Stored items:

----

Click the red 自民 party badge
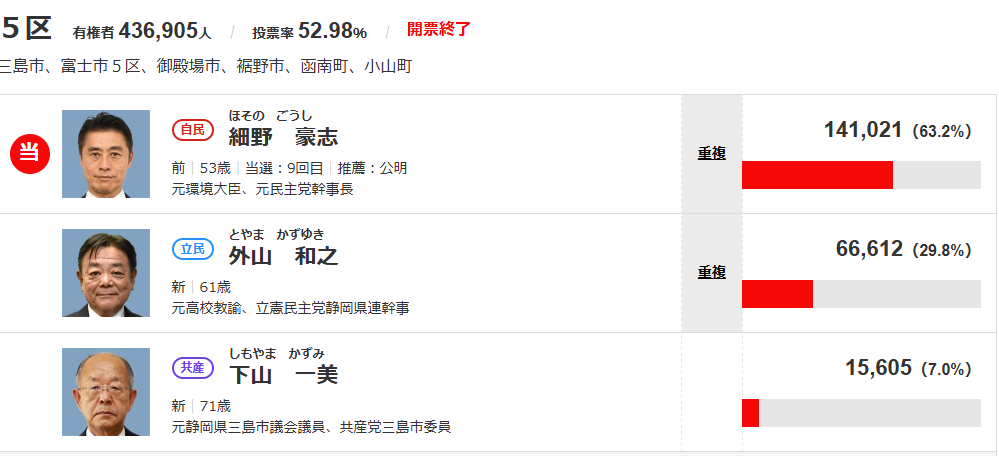Viewport: 999px width, 456px height. 193,129
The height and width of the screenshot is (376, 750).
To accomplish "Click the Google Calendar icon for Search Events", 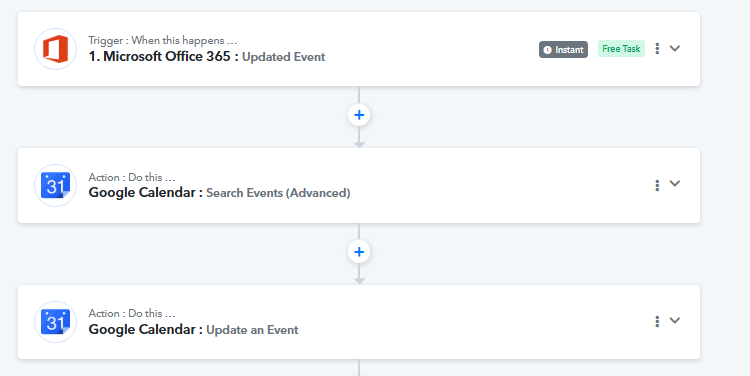I will 55,185.
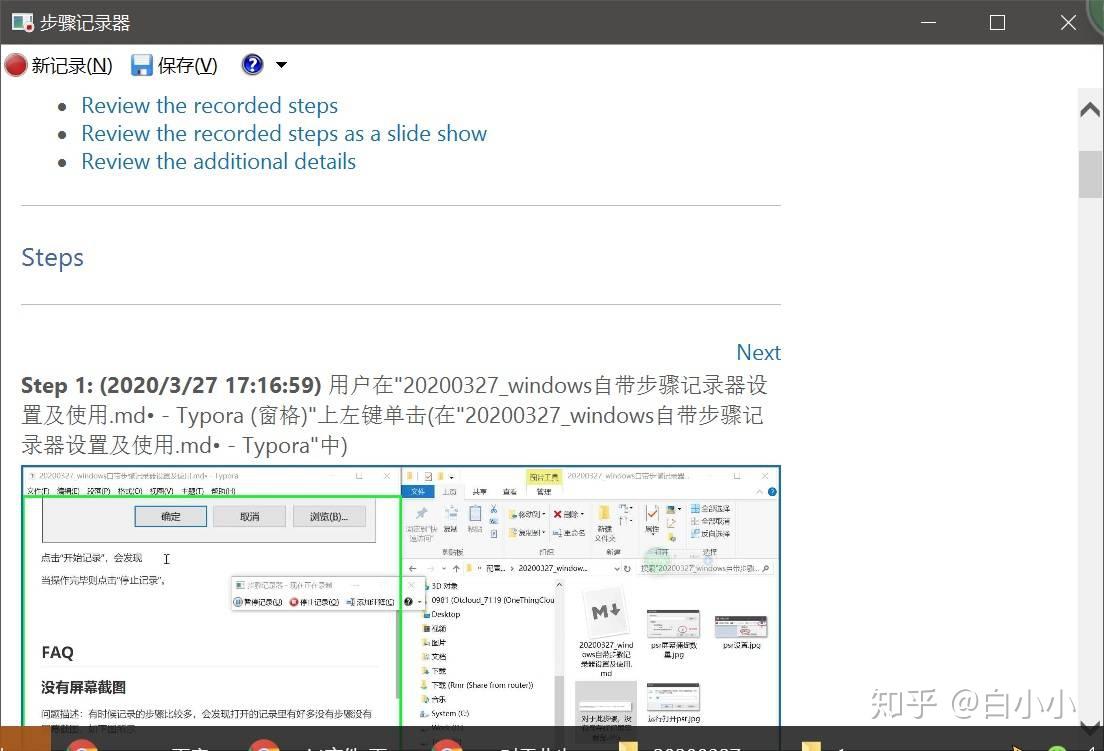Switch to the 主页 tab in the screenshot ribbon
The width and height of the screenshot is (1104, 751).
tap(449, 491)
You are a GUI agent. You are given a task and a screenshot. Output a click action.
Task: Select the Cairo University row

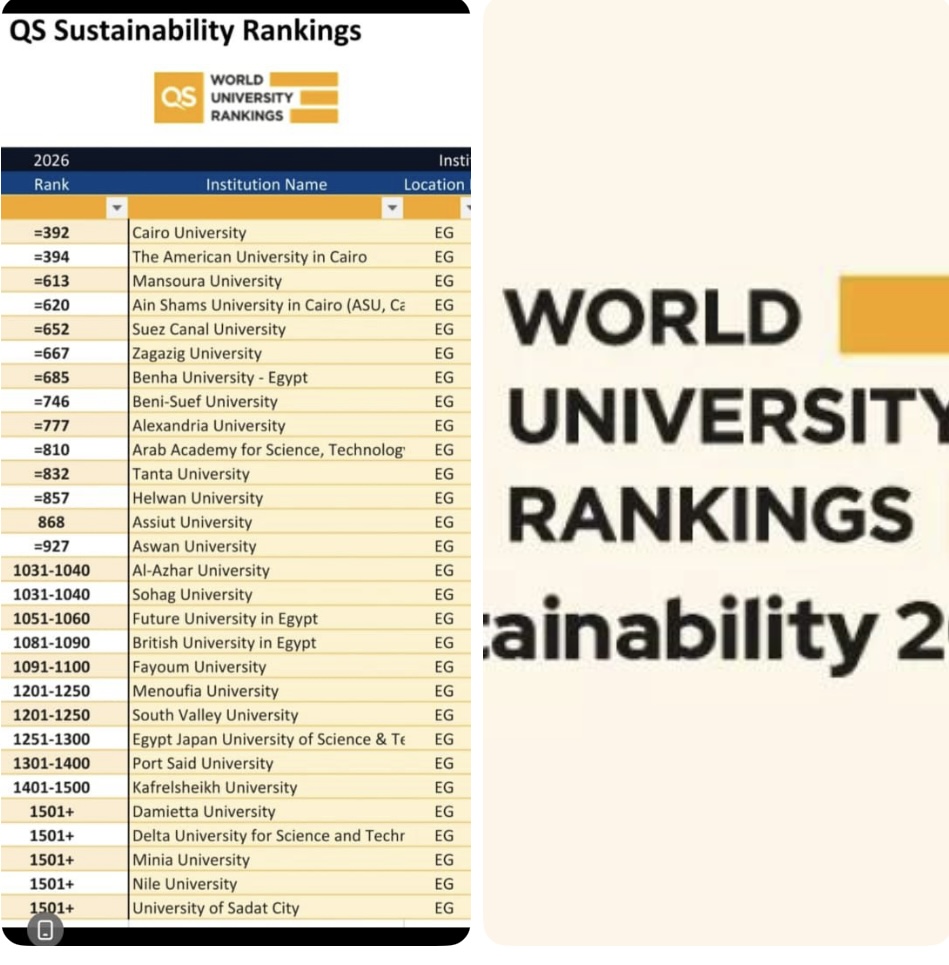coord(189,233)
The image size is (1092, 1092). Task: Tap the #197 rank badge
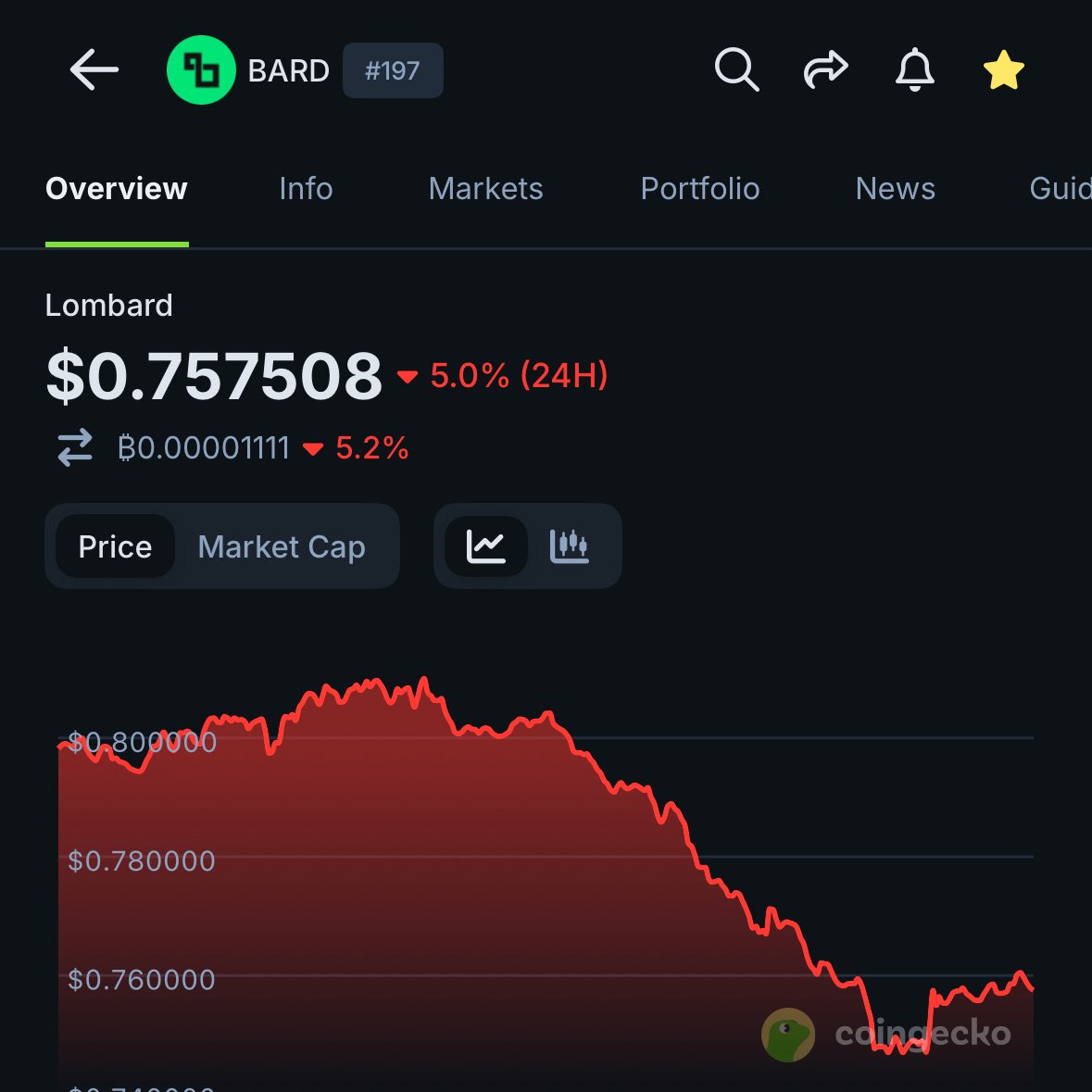tap(393, 70)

----

Return the opening line of the data above and every line after it up to and including the line that holds "The height and"; pictures stay out.

• _REPLY_:
Click the red 自民 party badge
Viewport: 999px width, 456px height. 193,129
The height and width of the screenshot is (376, 750).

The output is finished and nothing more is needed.